Este calentamiento del que habló Agote, llega de forma directa, por lo que el proceso es mucho más eficiente y rápido. Además, añadió que también se le aplica presión mecánica para asegurar que, pese a la corta duración del procedimiento, el producto tenga la calidad adecuada.

Todo esto está pensado para piezas que requieran de una mecanización especial o para empresas que busquen pequeños lanzamientos, pues a nivel de productividad, este enfoque no puede competir con el sistema tradicional: pese a que este último es mucho más largo, de una tirada permite fabricar miles de piezas.

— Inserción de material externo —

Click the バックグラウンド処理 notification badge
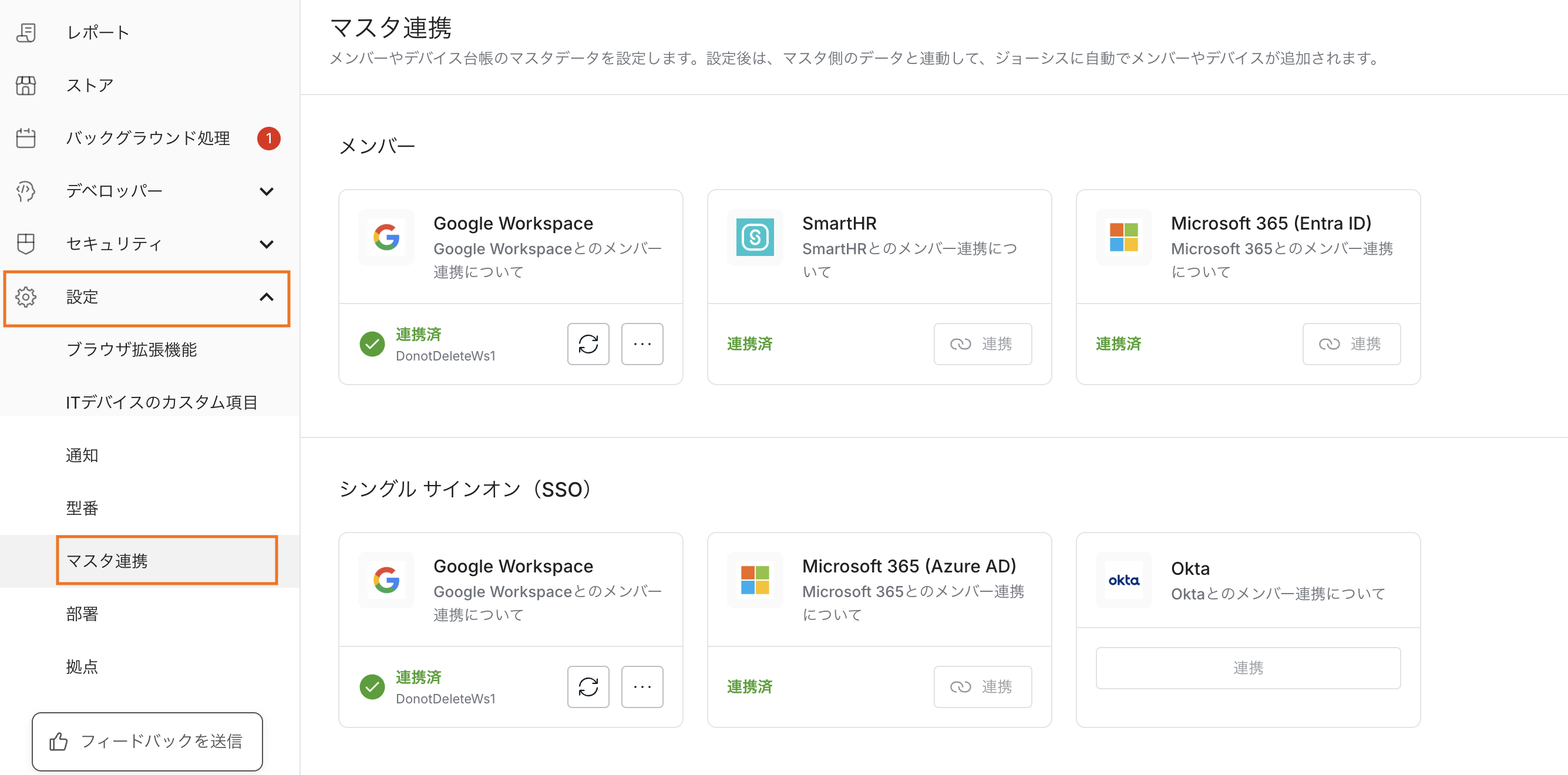The image size is (1568, 775). tap(268, 138)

El problema que tiene, eso sí, es la dificultad a la hora de flexibilizar o personalizar la producción, que es uno de los puntos fuertes de la propuesta de AMES y Tecnalia.

“Lo que se podría hacer con esta tecnología es fabricar materiales distintos a pequeña escala: si yo necesito un material en concreto, lo que no puedo es rellenar un horno de 100.000 piezas”, expresó López. “Para ciertos momentos donde se necesite un material especial y distinto, a nivel experimental, es muy viable ir hacia esta tecnología que es más rápida, novedosa y más versátil”, añadió.

“NUESTRA
TECNOLOGÍA TIENE DE NOVEDOSO QUE, UTILIZANDO OTRA FUENTE DE CALOR Y SUMINISTRANDO ENERGÍA A LO QUE SERÍA LA FUENTE METÁLICA, LLEGAS A DENSIFICAR, A TENER UNA PIEZA
SINTERIZADA, EN
MENOS DE UN
SEGUNDO”.

Por ahora, se están probando varios materiales y productos en la planta piloto instalada en Barcelona, aunque donde más trabajo se ha realizado es en la fabricación de herramientas de corte, porque estas deben ser duras, resistentes a la abrasión y a la temperatura para poder ejecutar su función a la perfección.

“La industria de las herramientas de corte y del metal duro es una industria muy potente, si una persona, grupo o empresa pudiera captar, aunque sólo fuera un pequeño porcentaje del mercado actual, los beneficios serían muy elevados”, concluyó el investigador de AMES.